According to the Hollywood Reporter, journalist Caroline Criado-Perez and partner Catherine Smith have started Thewomensroom.org.uk to help facilitate the consultation of more female experts on air.
The site asks, “Are you a woman? Are you an expert in your field? Do you feel under-represented in the media? You should. ... A Radio 4 spokesperson claims that this is because they have to reflect the reality that there just aren’t that many women experts around. This website is about proving them wrong.”
Women who consider themselves experts on a particular subject, whether through education or experience, may register on the site. Topics include disability, history, medicine, sexuality, among others.
"Again and again, the BBC doesn't try hard enough," Perez told the Guardian. "Seemingly, it doesn't think fair representation is particularly important.
“Too often, 'expert' is defined as a white middle-class man. That doesn't reflect the huge expertise and variety of experiences we have in society,“ Perez continued. “Instead, the media again and again draw on a small privileged group, and the knock-on effect is that all those other voices aren't heard. Their needs aren't reflected in public policy, and citizenship is defined by a very narrow strata and is far from inclusive. That's what makes me angry. The BBC says it can't find female experts. We say, you're just not looking hard enough."
According to the BBC’s official site, the company has valued the contributions of female commentators and media personalities since the early 1920s -- a time when women were slowly being integrated into the workforce. As of 2008, women hold roughly 40 percent of senior management positions. Yet in September, the BBC was accused of gender discrimination when it comes to filling top-level positions.
In September, the Daily Mail reported that Caroline Thompson, the BBC’s chief operating officer, resigned from her role after she was passed over for the position of the broadcasting firm’s director-general.
"Despite the BBC having improved as a place to work as a woman -- with three female executive directors -- it still has a long way to go on the equality agenda for women and ageism,” Thompson told the outlet. “The two go hand in hand, and its culture will only change when these issues are addressed. You can't assume you have done it with women -- it's quite a fragile issue to address.”

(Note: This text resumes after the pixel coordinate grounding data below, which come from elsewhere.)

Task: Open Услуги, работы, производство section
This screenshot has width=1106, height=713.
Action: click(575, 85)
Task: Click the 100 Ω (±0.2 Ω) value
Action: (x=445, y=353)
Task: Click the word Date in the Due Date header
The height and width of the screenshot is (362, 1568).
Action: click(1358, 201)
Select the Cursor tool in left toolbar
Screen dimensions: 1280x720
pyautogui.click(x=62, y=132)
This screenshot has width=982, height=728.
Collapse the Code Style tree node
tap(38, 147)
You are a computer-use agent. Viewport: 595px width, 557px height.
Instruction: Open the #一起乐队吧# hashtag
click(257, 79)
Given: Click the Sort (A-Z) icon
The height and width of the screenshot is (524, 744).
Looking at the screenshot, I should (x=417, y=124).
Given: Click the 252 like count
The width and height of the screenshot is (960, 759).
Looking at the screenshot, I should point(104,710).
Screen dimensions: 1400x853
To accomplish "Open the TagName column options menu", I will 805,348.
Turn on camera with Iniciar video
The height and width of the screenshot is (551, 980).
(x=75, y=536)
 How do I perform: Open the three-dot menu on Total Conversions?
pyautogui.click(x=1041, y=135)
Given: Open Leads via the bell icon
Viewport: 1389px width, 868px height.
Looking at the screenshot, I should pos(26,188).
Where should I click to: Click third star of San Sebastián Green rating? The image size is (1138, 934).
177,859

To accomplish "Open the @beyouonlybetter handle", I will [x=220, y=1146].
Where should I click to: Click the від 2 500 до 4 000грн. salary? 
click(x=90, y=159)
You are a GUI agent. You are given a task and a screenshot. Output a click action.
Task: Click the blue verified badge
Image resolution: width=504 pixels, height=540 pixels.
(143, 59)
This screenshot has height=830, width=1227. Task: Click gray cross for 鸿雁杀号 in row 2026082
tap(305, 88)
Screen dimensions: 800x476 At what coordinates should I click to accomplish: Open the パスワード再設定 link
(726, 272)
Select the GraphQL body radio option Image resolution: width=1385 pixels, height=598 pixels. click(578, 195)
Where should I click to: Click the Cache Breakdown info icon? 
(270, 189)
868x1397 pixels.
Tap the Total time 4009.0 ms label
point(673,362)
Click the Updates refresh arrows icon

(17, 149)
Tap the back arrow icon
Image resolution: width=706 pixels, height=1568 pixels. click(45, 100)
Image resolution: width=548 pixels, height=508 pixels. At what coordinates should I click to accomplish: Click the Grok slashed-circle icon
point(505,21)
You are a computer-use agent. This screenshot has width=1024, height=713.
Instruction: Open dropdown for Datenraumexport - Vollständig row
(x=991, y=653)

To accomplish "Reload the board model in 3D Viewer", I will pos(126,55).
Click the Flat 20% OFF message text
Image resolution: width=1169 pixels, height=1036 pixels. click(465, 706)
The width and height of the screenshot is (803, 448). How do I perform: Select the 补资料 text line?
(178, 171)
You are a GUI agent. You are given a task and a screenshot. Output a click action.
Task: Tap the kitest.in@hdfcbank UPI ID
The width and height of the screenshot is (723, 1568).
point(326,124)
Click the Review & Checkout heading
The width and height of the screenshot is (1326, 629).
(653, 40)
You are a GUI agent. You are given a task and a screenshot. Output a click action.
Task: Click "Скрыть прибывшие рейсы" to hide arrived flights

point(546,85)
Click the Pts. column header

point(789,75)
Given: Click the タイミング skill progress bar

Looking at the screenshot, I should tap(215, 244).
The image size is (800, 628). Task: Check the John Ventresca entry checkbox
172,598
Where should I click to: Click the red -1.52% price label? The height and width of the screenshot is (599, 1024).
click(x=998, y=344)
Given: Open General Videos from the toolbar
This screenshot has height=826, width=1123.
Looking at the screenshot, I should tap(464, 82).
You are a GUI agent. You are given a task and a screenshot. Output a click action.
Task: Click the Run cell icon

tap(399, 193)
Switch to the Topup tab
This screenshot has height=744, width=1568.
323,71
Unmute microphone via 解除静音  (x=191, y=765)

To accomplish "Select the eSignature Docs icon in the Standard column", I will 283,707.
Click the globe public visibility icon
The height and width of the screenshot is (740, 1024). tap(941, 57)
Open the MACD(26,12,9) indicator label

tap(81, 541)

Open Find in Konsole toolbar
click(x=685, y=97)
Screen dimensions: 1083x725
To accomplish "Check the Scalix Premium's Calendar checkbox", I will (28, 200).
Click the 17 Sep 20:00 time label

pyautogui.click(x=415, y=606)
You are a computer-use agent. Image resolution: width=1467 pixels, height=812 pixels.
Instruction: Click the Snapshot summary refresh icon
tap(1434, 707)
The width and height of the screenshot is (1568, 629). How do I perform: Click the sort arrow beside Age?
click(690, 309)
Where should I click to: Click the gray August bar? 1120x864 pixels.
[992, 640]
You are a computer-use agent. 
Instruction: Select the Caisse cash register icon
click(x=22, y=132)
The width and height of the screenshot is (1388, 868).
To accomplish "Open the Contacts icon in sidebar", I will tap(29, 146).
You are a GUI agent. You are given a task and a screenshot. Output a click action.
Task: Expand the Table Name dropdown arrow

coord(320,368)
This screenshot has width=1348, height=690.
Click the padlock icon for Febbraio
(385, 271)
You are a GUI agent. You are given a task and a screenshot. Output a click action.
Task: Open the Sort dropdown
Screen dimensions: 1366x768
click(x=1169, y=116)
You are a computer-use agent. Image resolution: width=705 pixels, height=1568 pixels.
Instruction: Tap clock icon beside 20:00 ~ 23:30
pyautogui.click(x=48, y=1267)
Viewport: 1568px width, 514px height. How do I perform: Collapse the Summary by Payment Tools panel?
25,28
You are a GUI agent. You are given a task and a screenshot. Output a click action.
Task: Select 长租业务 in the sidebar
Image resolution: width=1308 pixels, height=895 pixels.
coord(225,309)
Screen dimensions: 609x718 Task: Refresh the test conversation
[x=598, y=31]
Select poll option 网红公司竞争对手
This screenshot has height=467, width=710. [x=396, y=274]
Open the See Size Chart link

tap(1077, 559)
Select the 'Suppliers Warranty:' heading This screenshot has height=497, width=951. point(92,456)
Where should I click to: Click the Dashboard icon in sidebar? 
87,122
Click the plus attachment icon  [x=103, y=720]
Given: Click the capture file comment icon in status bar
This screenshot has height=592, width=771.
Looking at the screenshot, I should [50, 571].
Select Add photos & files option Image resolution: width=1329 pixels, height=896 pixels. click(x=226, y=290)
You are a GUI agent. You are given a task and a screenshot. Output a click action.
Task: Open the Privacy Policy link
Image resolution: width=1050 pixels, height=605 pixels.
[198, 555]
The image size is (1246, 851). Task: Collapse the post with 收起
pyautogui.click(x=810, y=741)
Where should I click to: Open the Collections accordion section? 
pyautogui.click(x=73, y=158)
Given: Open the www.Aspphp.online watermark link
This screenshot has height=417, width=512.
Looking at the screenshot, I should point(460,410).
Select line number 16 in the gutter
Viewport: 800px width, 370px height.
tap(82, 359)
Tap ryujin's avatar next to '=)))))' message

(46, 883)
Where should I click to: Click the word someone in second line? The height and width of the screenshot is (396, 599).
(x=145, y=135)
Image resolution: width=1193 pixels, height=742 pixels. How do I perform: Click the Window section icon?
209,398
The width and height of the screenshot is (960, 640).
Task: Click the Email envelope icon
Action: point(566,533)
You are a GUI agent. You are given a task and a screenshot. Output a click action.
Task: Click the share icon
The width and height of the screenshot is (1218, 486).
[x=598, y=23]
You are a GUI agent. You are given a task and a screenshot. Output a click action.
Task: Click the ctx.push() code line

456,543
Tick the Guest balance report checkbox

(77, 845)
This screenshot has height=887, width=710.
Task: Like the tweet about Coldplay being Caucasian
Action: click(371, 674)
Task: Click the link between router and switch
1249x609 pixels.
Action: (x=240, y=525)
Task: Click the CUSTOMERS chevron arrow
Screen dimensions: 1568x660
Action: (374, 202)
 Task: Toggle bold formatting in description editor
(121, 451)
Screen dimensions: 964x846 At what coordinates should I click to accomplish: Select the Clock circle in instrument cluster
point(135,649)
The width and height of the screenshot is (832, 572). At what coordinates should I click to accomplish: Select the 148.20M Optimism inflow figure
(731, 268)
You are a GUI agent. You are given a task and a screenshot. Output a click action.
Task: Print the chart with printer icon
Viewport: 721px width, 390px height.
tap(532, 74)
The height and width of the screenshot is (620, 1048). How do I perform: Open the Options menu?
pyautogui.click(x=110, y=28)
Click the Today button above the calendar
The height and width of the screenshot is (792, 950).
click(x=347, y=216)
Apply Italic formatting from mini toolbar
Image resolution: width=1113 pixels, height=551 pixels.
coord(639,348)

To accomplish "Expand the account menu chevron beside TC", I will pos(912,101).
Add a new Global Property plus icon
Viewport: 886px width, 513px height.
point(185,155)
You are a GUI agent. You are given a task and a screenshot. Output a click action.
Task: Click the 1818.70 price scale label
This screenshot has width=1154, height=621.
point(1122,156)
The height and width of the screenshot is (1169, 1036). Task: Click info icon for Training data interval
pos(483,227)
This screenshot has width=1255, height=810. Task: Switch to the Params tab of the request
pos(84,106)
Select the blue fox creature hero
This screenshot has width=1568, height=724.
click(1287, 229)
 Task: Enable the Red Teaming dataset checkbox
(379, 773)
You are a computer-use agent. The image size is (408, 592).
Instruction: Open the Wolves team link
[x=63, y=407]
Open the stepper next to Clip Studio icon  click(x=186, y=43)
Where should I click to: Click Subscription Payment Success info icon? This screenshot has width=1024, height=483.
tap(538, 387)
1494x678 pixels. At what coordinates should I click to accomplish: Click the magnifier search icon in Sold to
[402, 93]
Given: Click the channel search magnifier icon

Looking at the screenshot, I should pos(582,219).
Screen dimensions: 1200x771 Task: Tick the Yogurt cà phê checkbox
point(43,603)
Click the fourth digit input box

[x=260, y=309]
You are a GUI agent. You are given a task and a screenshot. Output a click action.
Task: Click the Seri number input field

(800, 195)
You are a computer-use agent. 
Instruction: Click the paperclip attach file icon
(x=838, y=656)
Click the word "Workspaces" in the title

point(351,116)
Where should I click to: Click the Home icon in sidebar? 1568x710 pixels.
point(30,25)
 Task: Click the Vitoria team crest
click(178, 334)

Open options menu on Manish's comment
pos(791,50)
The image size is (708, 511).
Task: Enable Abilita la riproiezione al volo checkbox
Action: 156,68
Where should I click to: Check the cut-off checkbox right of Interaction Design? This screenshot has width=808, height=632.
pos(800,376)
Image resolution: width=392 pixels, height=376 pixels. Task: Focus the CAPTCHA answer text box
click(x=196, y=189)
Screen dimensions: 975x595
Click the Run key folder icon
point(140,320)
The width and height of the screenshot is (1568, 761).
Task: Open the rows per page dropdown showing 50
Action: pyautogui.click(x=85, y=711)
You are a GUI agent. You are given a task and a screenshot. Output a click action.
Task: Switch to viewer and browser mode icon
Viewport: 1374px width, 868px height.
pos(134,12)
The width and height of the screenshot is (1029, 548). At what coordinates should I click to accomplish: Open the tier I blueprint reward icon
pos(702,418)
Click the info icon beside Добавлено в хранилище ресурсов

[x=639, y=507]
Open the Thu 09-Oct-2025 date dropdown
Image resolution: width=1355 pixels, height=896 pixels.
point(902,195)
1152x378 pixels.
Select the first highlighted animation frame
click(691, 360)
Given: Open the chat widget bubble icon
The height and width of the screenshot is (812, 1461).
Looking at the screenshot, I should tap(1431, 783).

Helen Boaden, the director of BBC News, also failed to secure the position, which has never been held by a woman.
Ironically, George Entwistle, who won the job over Thompson and Boaden, has publicly stated that the BBC needs to consult more women during segments.
“We have made real progress in actively looking for, and finding, great female experts to front our big factual shows, but it's not enough," Entwistle told the Guardian in September.
Carol Cadwalladr of the Observer has noted that the recent Jimmy Savile scandal marks an unfortunate tie-in with gender inequality at the BBC:
“It's just a coincidence that the Savile scandal kicked off a matter of weeks after the BBC declined to appoint either of the two highly qualified women who applied to be director-general. Maybe they weren't the right people for the job. But then a woman has never been the right person for that job.”
Savile, a BBC host who died last year, was recently accused of sexually assaulting a number of school girls. The ITV documentary “Exposure: The Other Side of Jimmy Savile,” which premiered last month, alleges that Savile and other BBC employees may have sexually assaulted up to 200 girls since the mid-'70s.